Is there an efficient way to concatenate the types up all these bytes into like a UInt128 type? I tried this approach

function roughhash(s::AbstractString)
    pp = pointer(s)
    sz = sizeof(s)
    hh = zero(UInt128) | Base.pointerref(pp, 1, 1)
    for j = 2:min(sz, 16)
        hh = (hh << 8) | Base.pointerref(pp, j, 1)
    end
    hh
end
@benchmark roughhash("id0000248523")

I think I need these numbers go to 1~3ns in order to build an efficient algorithm that can eventually get close to R’s string sort implementation.

BenchmarkTools.Trial: 
  memory estimate:  0 bytes
  allocs estimate:  0
  --------------
  minimum time:     12.034 ns (0.00% GC)
  median time:      12.764 ns (0.00% GC)
  mean time:        14.569 ns (0.00% GC)
  maximum time:     503.977 ns (0.00% GC)
  --------------
  samples:          10000
  evals/sample:     1000

Have you tried using codeunit instead of raw pointers? The codeunit function essentially does the same raw-pointer load, but in a safer way (it does a bounds check on the index, which can be turned off with @inbounds).

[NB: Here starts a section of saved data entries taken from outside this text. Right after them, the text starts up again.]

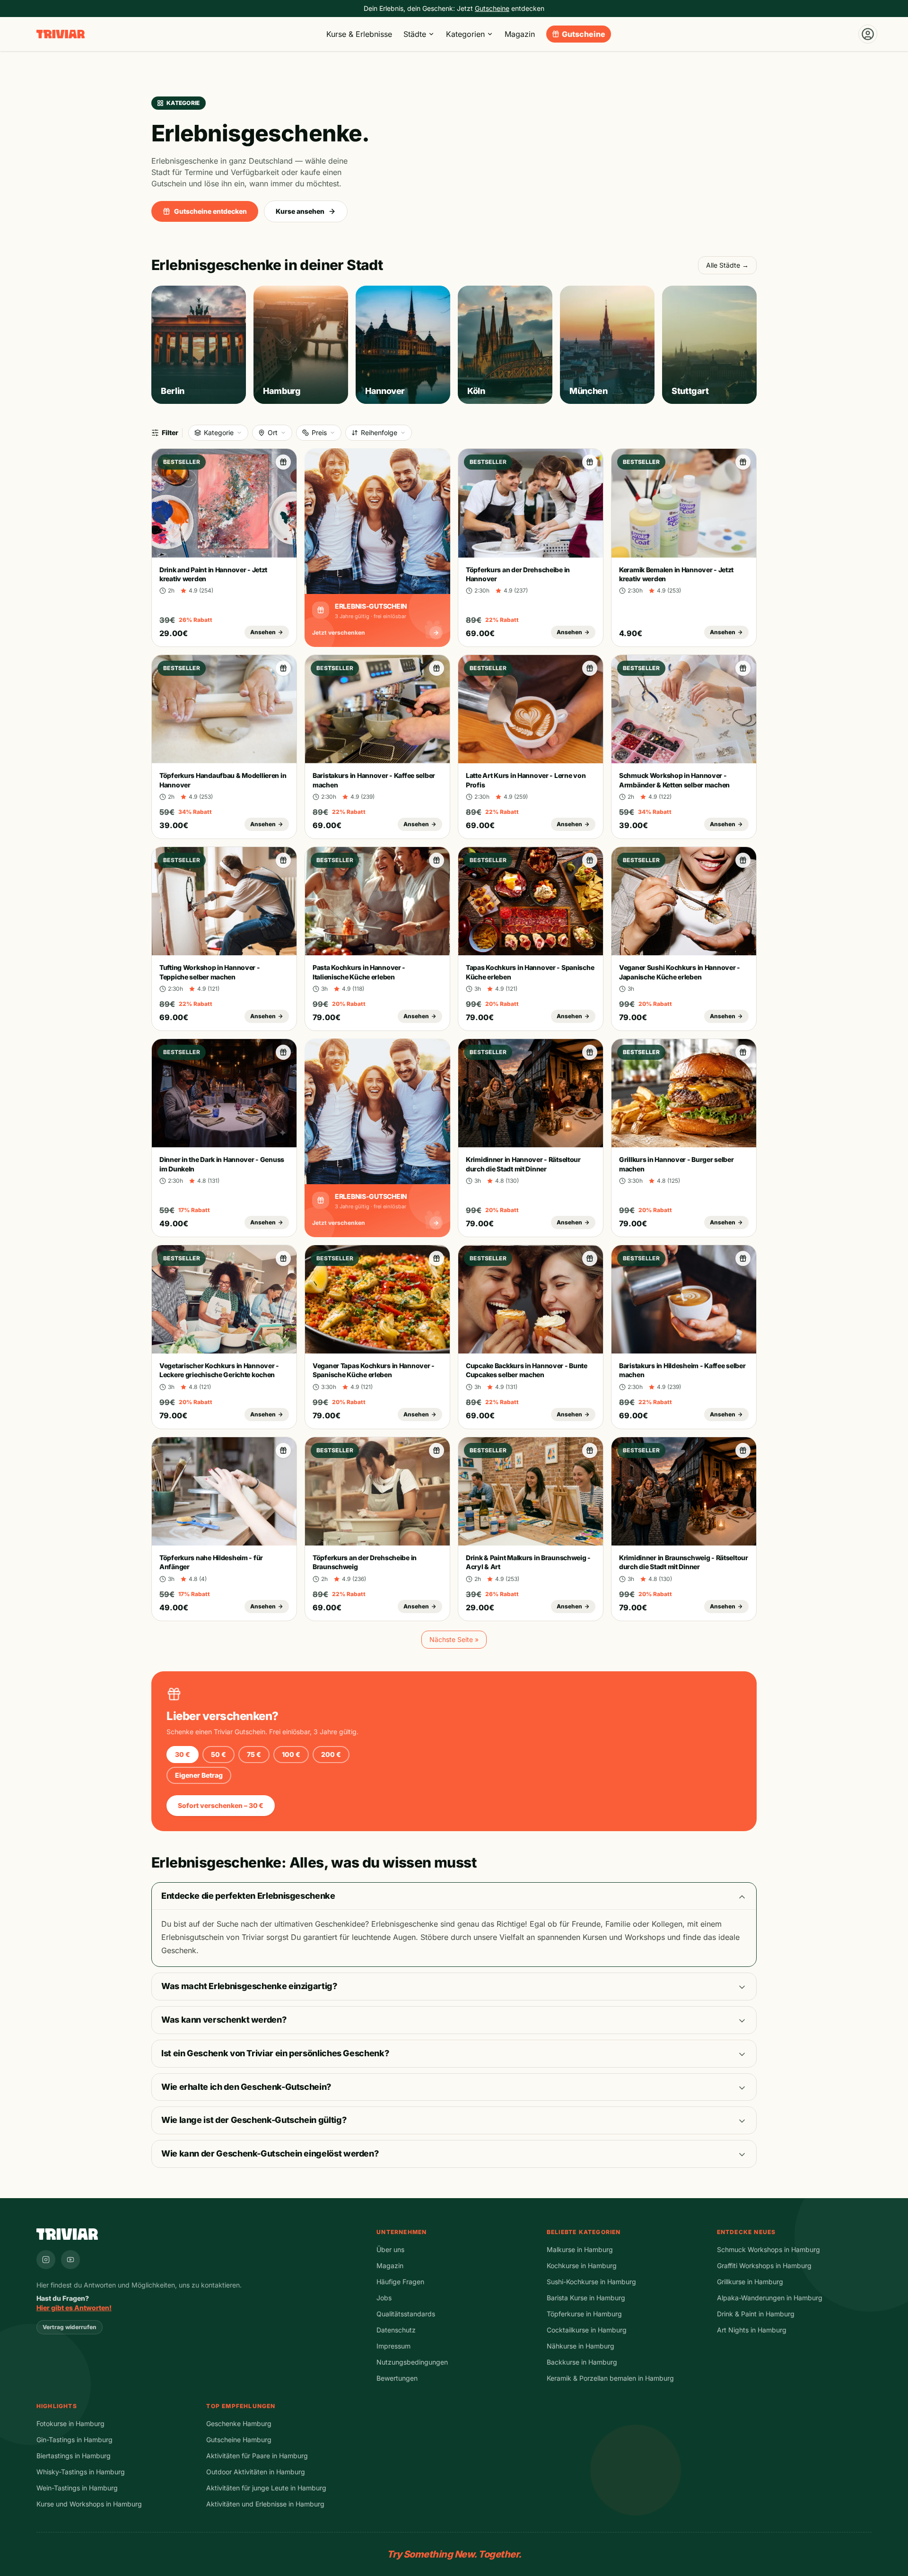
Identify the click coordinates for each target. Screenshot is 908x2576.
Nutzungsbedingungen (412, 2362)
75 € (254, 1754)
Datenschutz (396, 2330)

If you really needed fast concatenation into, say, UInt64, you could just convert to a pointer of that type and call unsafe_load:

julia> s = "foobarasdfkjas;f"
"foobarasdfkjas;f"

julia> p = Ptr{UInt64}(pointer(s))
Ptr{UInt64} @0x0000000111ddf468

julia> unsafe_load(p, 1)
0x73617261626f6f66

Obviously, you have to be extremely careful with raw pointer manipulation, but this is probably the fastest way to “concatenate” the bytes. There are lots of ways for this to break, though.

Note that this only works on String, not on AbstractString. (On AbstractString, you don’t know the encoding/representation.)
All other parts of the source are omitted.